Data privacy for at-risk species

Elizabeth Bondi and I were concerned by the assumption that geo-obfuscating the GPS location of data (ie random jitter within some range) would be sufficient to preserve location privacy, particularly when publishing camera trap data. We dug into it a bit and found that some very simple methods could massively reduce the search area, and wrote it up for the AI for Animals workshop at CVPR this year (attached to this thread).  I'd love to have a conversation about best practices on publishing data for at-risk species, and brainstorm how we can still allow de-siloed, cross-organization research without putting sensitive species at risk.

These topics are blowing my mind, and not in a good way! I just woke up with night sweats after watching Doug, Trishant, Laure and Koustubh's Tech Tutor talk and now this Sara! 

I love open-source and open access so much, but I am super concerned, as I am sure everyone else is, about how to handle these issues. It's all really tricky. Maybe there needs to be (and there probably already is in many cases) a kind of a "chain-of-custody" approach to open data so that any and all uses can be backtracked to sources? A single, central repository for accessing data sets and people have to provide a reasonable amount of personal/organisational information in order to access, and agree not to share data through any other means other than the repository. Urgh, even writing these words is making me cringe! 

I may never sleep again!

Interesting question and kudos for questioning assumptions!

It seems clear that obfuscation only works to the extent that the cost of de-obfuscation is greater than the expected reward.

For high value, highly endangered species, a better approach might be to actually encrypt the data and establish a public key registry of trusted orgs and researchers. Only those whose public keys have been accepted into the chain of trust could decrypt the data.

This would be a semi-decentralized solution, based on the chain of trust.

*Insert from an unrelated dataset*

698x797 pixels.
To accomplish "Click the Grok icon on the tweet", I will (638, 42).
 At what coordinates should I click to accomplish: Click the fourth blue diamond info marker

If you haven't read them, these 2 papers offer propose decision-making frameworks for sensitive animal occurrence data:

Tulloch AIT, Auerbach N, Avery-Gomm S, Bayraktarov E, Butt N, Dickman CR, Ehmke G, Fisher DO, Grantham H, Holden MH, et al. 2018. A decision tree for assessing the risks and benefits of publishing biodiversity data. Nature Ecol. Evol. 2: 1209-1217.

Lennox RJ, Harcourt R, Bennett JR, Davies A, Ford AT, Frey RM, Hayward MW, Hussey NE, Iverson SJ, Kays R. 2020. A novel framework to protect animal data in a world of ecosurveillance. BioScience 70(6): 468–476.

The Research Data Alliance has 2 relevant interest groups:

Sensitive Data IG: This is just getting started.

Data Policy Standardization and Implementation IG: For those publishing results, this group is working on advising more consistent data-access policies. In the paper below resulting from this group's work, they give some general suggestions for defining exceptions to open data policies that include sensitive species data:

Hrynaszkiewicz I, Simons N, Hussain A, Grant R, Goudie S. 2020. Developing a research data policy framework for all journals and publishers. Data Science Journal 19(1): 5.

If others know of relevant resources please share!